◆ **What is being asked**:
Please print the line that holds "Choose the rectangle shape tool" and each line after it to the end of the data, word for word, without any pictures.

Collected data
★ ★ ★ ★ ★ ★ ★

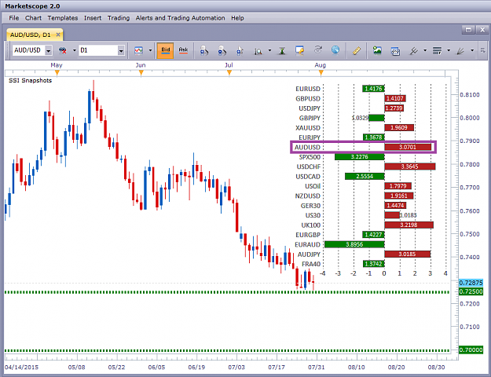
Task: Click the globe icon in toolbar
Action: [x=335, y=49]
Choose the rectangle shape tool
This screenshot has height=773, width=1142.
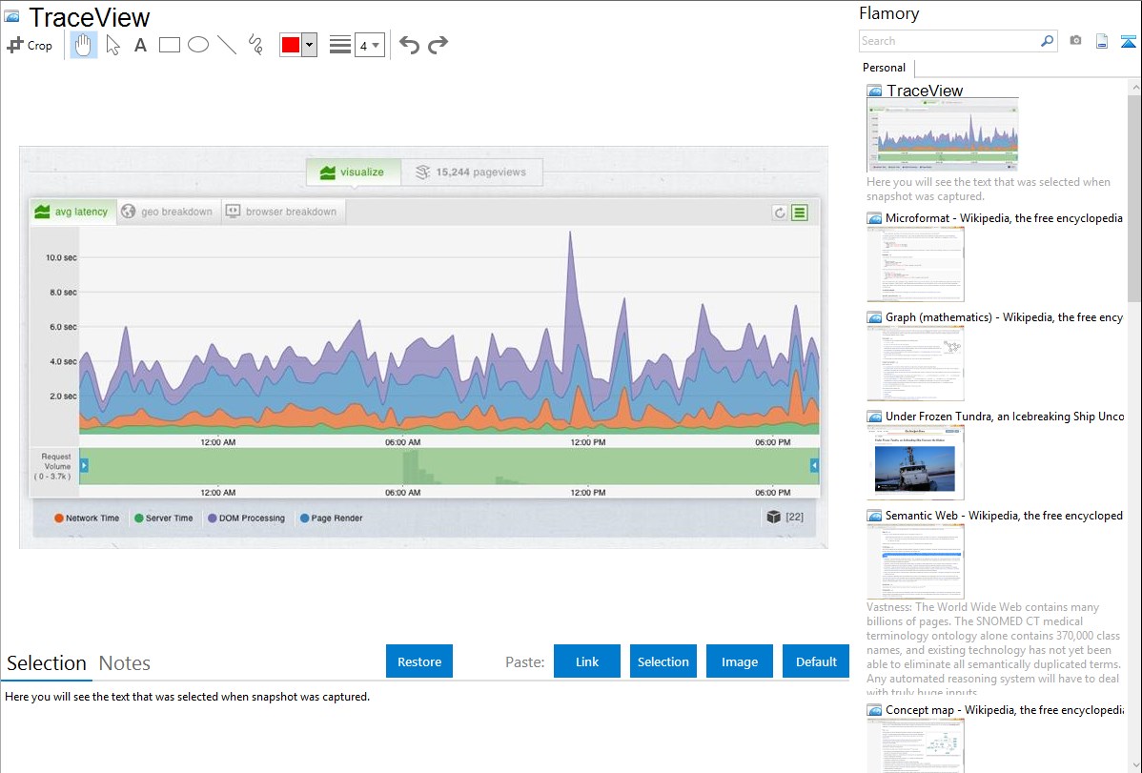point(170,45)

★ ★ ★ ★ ★ ★ ★

◆ **Problem solution**:
Choose the rectangle shape tool
This screenshot has height=773, width=1142.
point(170,45)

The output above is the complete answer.